• **Your assignment**: Copy out every line of the records where the string "button" occurs.

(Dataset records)
################

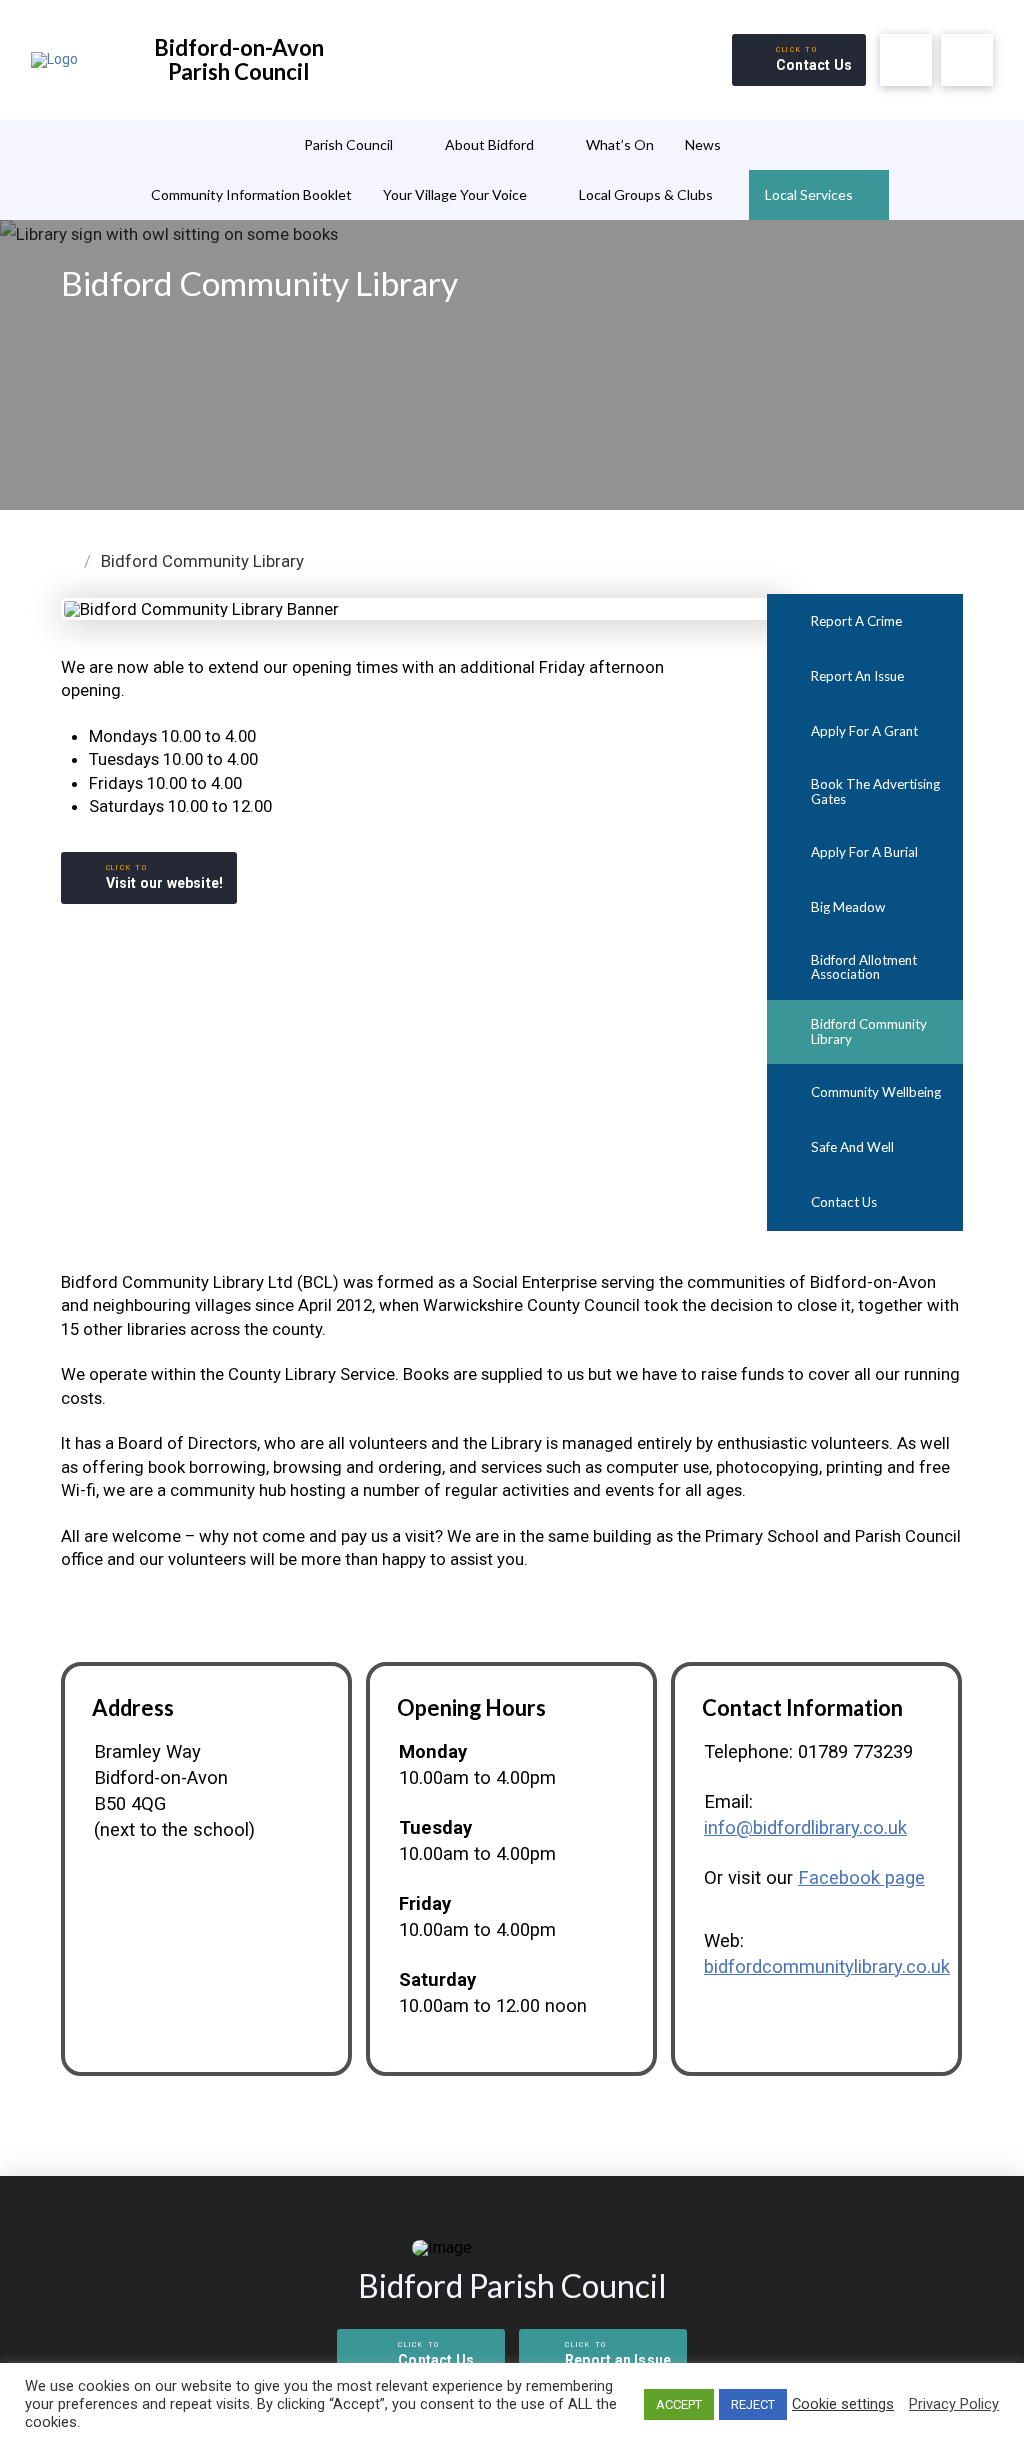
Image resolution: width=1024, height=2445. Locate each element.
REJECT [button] (753, 2404)
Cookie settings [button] (843, 2404)
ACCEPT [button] (679, 2404)
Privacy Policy (954, 2404)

################

• **Answer**:
REJECT [button] (753, 2404)
Cookie settings [button] (843, 2404)
ACCEPT [button] (679, 2404)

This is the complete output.